Peter Perez is working with a solar panel company to solve a problem.

“The current industry standard protective backsheet is reducing the efficiency of solar power all over the world,” Perez said.

Perez is part of a team trying to build a better, more efficient backsheet to improve panels’ efficiency and safety. But Perez is not an employee of the company or an engineering consultant. He’s a 21-year old senior at the University of Massachusetts Lowell.

Fabric Discovery Center

Location: Lowell
College affiliation: UMass Lowell
Founded: 2018
Purpose: To engage companies, researchers and students in the design and pilot manufacturing of high-tech fabrics and wearable electronics

All over the state, students in college, graduate school and even high school are working with companies and university research departments solving real-world high-tech problems under a broad umbrella known as Manufacturing USA.

Founded by the federal government in 2012, Manufacturing USA – previously called the National Network for Manufacturing Innovation – consists of 14 institutes bringing together industry and education partners.
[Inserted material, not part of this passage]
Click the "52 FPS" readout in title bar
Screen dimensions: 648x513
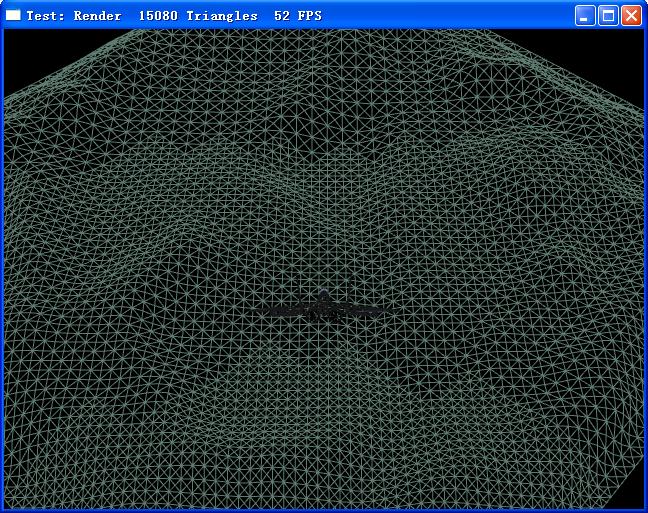pos(298,16)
The state of Massachusetts has chosen to invest in four of them, and some universities in the state participate in some of the 10 other institutes.
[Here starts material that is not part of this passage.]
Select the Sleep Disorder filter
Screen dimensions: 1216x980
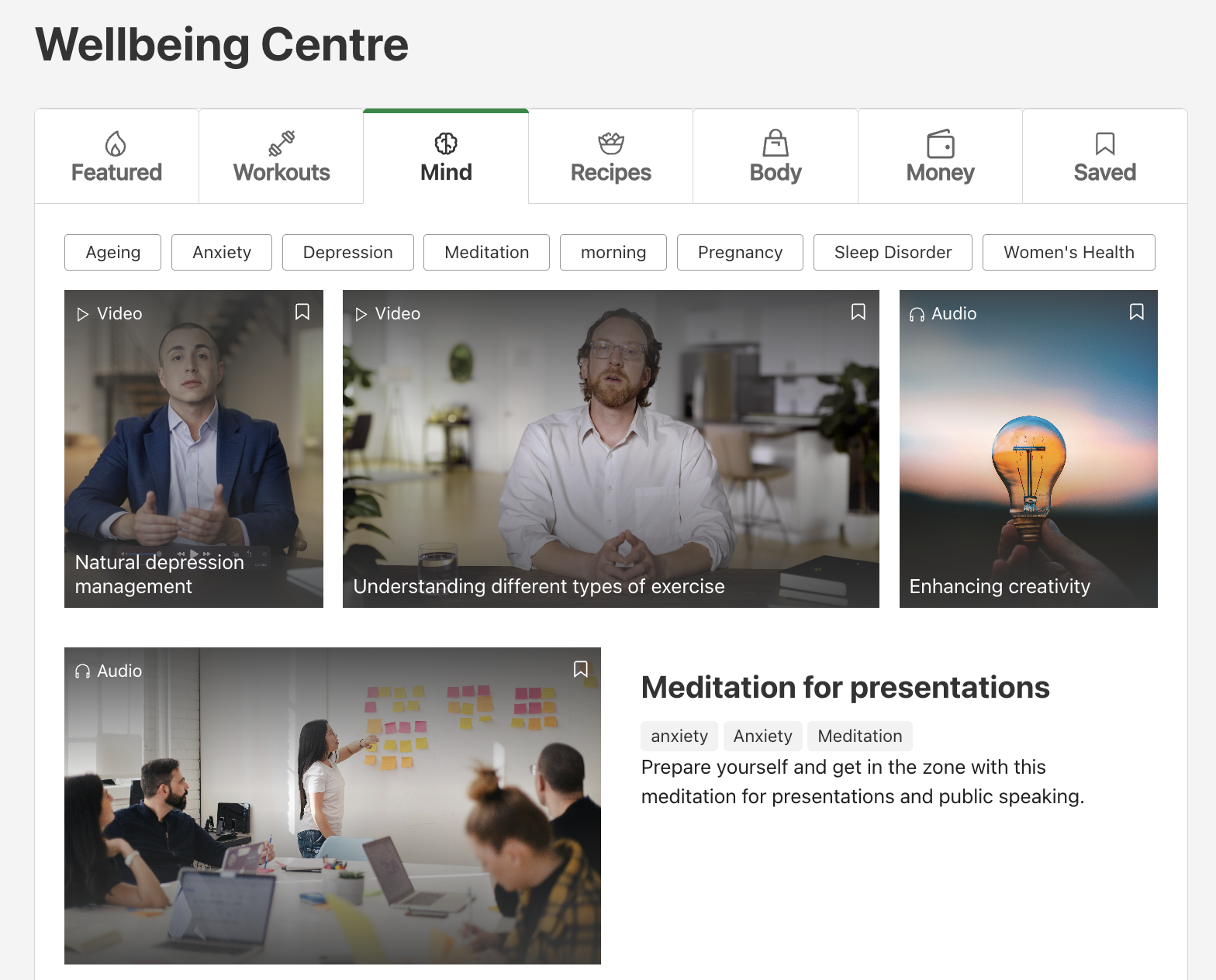tap(893, 252)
Stephen Burbine is working with materials at the Fabric Discovery Center to put sensors in clothes.

Next-generation products

Perez is part of the Fabric Discovery Center at UMass Lowell, which opened this July. The center brings together three of the Manufacturing USA institutes: Cambridge-based Advanced Functional Fabrics of America, which is the only one of the institutes headquartered in Massachusetts, as well as Advanced Robotics for Manufacturing (ARM), and NextFlex, the flexible electronics institute.

Siddhant Iyer works on plastics engineering and junior organic photovoltaics for wire coatings.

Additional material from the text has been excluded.